The new findings reported in this study led to extend and modify a previously reported [17] model of ectoine metabolism (see Material and Methods and Supporting Information Table D in the S3 File). Previous sections have already discussed how the modified model helps to understand different subsystems. The question that remains is how the new information modifies our global view. Fig 6 shows the maximum theoretical yields of ectoine as calculated through FBA for different ATP loads, both before and after modifying the model. The black line shows the theoretical yield of ectoine calculated by direct optimization of the full network. The optimal flux distributions were in all cases dominated by EMP and subsequent anaplerosis of the TCA cycle by the malic enzyme. These solutions can be understood as the potential of the network. Modifying the model incorporates the following new findings, namely i) the Entner-Doudoroff pathway is the main pathway for glycolysis, ii) a PPi-dependent 6-phosphofructokinase that alters the ATP-balance of the EMP pathway, and iii) the malic enzyme does not catalyze any relevant anaplerotic reaction. These new findings bring the model closer to how the network actually works and changes the results both quantitatively and qualitatively. Quantitatively, the theoretical yields are lower once the above mentioned constraints are included. The difference may not seem too large, and FBA is known to be robust in this sense, but these relatively small variations in yield hide a completely different qualitative behaviour. There is no single dominant solution anymore but a range of possible solutions that can perform better or worse depending on the circumstances. That involves the concerted action of tightly coupled subsystems for instance the anaplerotic pathways and sodium transport in order to work efficiently. The three shaded areas in Fig 6 show the performance of the network depending on which sodium transport mechanism is active. The upper line in each case is the yield when all ammonia is assimilated through AlaDH or GDH while the lower line corresponds to full assimilation through GOGAT.

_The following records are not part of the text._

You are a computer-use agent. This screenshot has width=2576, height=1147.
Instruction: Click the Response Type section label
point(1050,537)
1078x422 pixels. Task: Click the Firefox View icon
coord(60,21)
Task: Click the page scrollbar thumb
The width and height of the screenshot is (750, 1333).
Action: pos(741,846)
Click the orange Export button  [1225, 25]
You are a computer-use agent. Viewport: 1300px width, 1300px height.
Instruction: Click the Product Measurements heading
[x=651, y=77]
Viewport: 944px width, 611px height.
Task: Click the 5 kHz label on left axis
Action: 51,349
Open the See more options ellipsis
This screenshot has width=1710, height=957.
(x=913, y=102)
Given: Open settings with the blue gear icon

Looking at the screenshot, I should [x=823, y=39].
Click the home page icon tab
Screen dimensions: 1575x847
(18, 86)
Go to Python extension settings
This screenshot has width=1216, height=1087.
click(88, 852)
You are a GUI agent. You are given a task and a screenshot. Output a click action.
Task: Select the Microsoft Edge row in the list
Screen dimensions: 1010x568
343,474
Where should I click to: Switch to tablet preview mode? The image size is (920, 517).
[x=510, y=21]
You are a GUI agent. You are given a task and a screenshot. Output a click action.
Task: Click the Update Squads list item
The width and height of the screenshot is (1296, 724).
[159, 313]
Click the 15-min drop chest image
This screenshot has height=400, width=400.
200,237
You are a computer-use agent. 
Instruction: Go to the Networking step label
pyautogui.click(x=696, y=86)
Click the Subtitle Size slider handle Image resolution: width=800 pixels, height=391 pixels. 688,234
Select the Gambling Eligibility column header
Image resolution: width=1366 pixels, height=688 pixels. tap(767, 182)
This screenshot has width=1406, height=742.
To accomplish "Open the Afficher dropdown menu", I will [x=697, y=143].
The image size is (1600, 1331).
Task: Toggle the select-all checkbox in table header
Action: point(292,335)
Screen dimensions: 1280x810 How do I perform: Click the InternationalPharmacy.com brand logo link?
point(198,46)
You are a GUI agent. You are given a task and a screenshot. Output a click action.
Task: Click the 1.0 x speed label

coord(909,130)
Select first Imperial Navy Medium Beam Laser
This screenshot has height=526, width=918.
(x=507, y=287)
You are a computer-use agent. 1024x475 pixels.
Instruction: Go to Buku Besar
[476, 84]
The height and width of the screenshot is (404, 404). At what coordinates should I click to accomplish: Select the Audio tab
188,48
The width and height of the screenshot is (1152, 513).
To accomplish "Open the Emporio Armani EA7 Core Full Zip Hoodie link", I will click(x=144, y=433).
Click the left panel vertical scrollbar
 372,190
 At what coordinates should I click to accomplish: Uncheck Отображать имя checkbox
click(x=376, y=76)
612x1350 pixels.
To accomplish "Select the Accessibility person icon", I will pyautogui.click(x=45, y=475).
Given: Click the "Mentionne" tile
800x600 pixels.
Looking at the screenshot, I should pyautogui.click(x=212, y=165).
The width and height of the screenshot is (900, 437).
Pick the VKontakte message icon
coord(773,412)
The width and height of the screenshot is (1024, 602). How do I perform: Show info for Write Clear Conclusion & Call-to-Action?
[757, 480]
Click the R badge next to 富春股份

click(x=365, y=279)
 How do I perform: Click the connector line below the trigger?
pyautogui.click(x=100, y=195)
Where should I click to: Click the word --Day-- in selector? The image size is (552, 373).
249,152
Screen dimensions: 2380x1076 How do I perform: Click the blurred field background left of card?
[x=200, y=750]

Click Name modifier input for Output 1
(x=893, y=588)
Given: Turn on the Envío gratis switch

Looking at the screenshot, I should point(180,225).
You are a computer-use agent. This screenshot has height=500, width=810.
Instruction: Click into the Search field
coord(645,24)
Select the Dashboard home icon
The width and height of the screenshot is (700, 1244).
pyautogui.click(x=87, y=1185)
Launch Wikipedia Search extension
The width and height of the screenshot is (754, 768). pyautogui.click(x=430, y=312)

Fig 6. Maximal ectoine yield for different ATP loads (ATP demands external to the network) calculated using Flux Balance Analysis (FBA).

The black line shows the potential of the network as inferred from the genome. These yields correspond to EMP glycolysis, TCA cycle anaplerosis through the TCA cycle and ammonia assimilation through GDH or Ala-DH. The three shaded areas show the maximal yields once the experimental findings of this paper are included as constraints (see text for details).

Concluding remarks

Quantitative proteome profiling analysis combined with RT-qPCR analysis and enzyme activity measurements of H. elongata revealed that not only the obvious mechanisms involved in osmoadaptation are affected by salt (such as compatible solute transport, sodium efflux etc.), but even in central metabolism osmoregulatory changes occur. Most eminent in our opinion, is the necessary shift of carbon flow towards oxaloacetate and the interplay between anaplerotic enzymes and sodium transport. This finding points to a different regulation of ectoine synthesis in H. elongata compared to less salt tolerant ectoine producers. The formation of aspartate semialdehyde is often the regulatory step in synthesis of aspartate-derived amino acids and many microorganisms have evolved different types of aspartokinase in order to fine-tune these pathways [53]. A number of bacteria synthesizing ectoine possess a specialized aspartokinase ASK-Ect, which is less prone to feedback regulation (by threonine) at high salinity and seems to be adapted to the synthesis of ectoine [69]. H. elongata (and related halophiles such C. salexigens) does not possess aspartokinase ASK-Ect and only relies on aspartate kinase LysC. There is no evidence indicating a role of LysC in osmoregulating ectoine synthesis. Based on our investigation we propose that in H. elongata the significant (osmo)-regulatory event occurs earlier in the metabolic pathway namely at the PEP-pyruvate-oxaloacetate node. This view is also supported by our metabolic modeling.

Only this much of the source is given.